YNaija Analysis: Fidel Castro’s influence on Nigeria and Africa

Fidel Castro’s life and legacy is one that defies all simplification. He remains a hero to some, and a monster to others. One of the defining parts of his legacy, however, was his defiance of the United States and his support for revolutionary efforts throughout Latin America and Africa.

Castro himself came to power through revolution, and his army trained others in similar tactics. In fact, Ernesto ‘Che’ Guevara, one of Castro’s top lieutenants, died while training revolutionary forces in Bolivia.

Regarding Africa, it is not an exaggeration to say that the apartheid regime in South Africa would not have crumbled were it not for Fidel Castro’s intervention.

The point of Fidel Castro’s Cuban revolution was to spread it far and wide. The historian Piero Gleijeses described it ‘internationalism’ – the duty to help others. And help Cuba did.

Cuban intervention prevented the overthrow of Angola’s leftist MPLA government by South Africa’s apartheid regime in 1975, and Angola then became a haven for the struggle against minority rule going on in Southern Africa. Every other Southern African nation that gained independence subsequently – Zimbabwe, Namibia and Mozambique, and the end of apartheid in South Africa – owe a big debt to that singular action by Cuba.

This foreign policy stance was very much in line with Nigeria’s, especially under Murtala Mohammed. Cuba and Nigeria had only established formal diplomatic ties in 1974, a few months before Murtala came to power. Murtala was strongly in support of the Angolan independence movement, and that was the basis of common ground with Cuba.

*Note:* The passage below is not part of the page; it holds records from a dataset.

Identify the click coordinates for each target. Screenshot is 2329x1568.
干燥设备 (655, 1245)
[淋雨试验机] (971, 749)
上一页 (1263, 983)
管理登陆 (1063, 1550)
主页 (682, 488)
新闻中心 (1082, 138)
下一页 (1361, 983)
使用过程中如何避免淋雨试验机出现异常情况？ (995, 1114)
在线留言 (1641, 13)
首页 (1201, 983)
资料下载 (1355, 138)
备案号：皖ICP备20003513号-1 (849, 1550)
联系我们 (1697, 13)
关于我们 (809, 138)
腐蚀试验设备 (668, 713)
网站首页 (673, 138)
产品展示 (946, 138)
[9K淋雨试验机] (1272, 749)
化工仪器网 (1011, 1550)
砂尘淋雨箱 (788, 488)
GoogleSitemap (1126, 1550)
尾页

That relationship has continued in the decades since. One of Cuba’s successes under Castro is a very strong healthcare system, with a life expectancy of 79 years. More than a hundred Nigerian doctors have been trained in Cuba, and Cuban doctors have undertaken several missions to Nigeria especially in rural areas. There is an ultra-modern eye clinic set up in Ekiti by Cuba, as well as an anti-malaria project in Rivers State.

Cuba’s doctors also played a huge role in helping to contain the Ebola outbreak in West Africa, a role acknowledged by Barack Obama back in 2014.

Another thing Fidel Castro did was to provide an alternative approach to the capitalist economic ideology, by promoting the role of the state in development, even though that alternative model came under severe pressure with the end of the Cold War and the collapse of the Soviet Union in the 1990s, to whom Cuba was very much a client state.

For a tiny island, one under embargo for decades, to project power in various forms to such great effect, is something truly remarkable and deserves to be viewed on its own terms. There is simply no other country with similar size and population that has made such a contribution on two continents.

Back in Cuba, however, things were decidedly less rosy. Castro imprisoned and killed many of his opponents, and his economic policies kept Cubans who stayed in the country mostly poor. Indeed, Cuba still seems stuck in 1959 in many ways.

Now that Fidel Castro has departed this world, his brother Raul can now move economic reforms along quicker before his own capacity starts to wane. He is already 85 years old.

Whatever the less than flattering aspects of his legacy, it is safe to say that Castro’s role in liberating Africa from colonialism will be remembered for a long time to come.